The song has long been recognised as an account of a real or (most probably) imagined meeting with Elvis Presley. Dylan once stated in an interview that he had never met ‘the King’, preferring to remember him as the magically iconic performer of the late 1950s who had inspired him to take up music, rather than the ‘neutered’ figure who had spent most of the 1960s appearing in increasingly shoddy and forgettable Hollywood movies. The personification of Elvis as a ‘gypsy’ is interesting if ambiguous. There had at one time been rumours that he did indeed have Romany blood, although these are highly unsubstantiated. It is more likely that Dylan identified some kind of untamed ‘gypsy spirit’ in Presley’s wildly sensual performances. During the New Morning sessions Dylan recorded covers of two Elvis songs, Can’t Help Falling in Love and A Fool Such As I, both of which appeared on the Dylan album in 1973.

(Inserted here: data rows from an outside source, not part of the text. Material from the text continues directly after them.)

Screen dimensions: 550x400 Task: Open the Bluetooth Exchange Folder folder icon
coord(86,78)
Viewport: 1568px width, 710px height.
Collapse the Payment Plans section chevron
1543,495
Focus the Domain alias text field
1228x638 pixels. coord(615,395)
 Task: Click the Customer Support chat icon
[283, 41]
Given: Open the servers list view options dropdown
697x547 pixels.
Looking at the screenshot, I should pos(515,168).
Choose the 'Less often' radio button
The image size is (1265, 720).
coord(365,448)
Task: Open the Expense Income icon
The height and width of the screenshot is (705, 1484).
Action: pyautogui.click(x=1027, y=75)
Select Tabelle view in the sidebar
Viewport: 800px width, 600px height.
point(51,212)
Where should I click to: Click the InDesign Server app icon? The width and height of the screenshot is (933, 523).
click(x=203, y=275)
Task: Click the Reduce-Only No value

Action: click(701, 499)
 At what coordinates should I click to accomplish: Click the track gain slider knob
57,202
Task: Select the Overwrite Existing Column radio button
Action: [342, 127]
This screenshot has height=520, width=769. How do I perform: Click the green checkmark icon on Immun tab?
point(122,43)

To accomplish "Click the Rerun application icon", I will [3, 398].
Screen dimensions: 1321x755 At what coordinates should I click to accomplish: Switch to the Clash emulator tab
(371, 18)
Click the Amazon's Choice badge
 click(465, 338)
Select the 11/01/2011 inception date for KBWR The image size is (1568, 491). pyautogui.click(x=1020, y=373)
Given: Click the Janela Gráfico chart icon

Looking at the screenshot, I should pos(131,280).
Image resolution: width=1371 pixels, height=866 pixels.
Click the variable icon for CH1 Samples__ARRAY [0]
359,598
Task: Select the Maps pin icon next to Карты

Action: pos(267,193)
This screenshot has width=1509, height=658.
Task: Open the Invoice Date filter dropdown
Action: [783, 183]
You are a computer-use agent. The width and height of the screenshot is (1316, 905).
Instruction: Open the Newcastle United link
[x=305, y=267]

Having built us up for the encounter, we then take an unexpected sideways turn.  The narrator leaves the party to go down to the lobby to …make a small call out… This again suggests that he may be rather bored or unimpressed by events upstairs and has made an excuse to exit the scene. Making a ‘small call out’ seems hardly appropriate when engaged in a meeting with the world’s most famous musician. The narrator then encounters a ‘pretty dancing girl’ (who presumably is employed as ‘eye candy’ in one of the Vegas hotels) who implores him to return to the party immediately: …Go on back to see the Gypsy… she shouts …He can move you from your rear/ Drive you from your fear, bring you through the mirror/ He did it in Las Vegas/ And he can do it here…  Her description of ‘the Gypsy’ is an eloquent description of the transformative effect Elvis could have on people, ‘bringing them through the mirror’ so they could see themselves in a different way.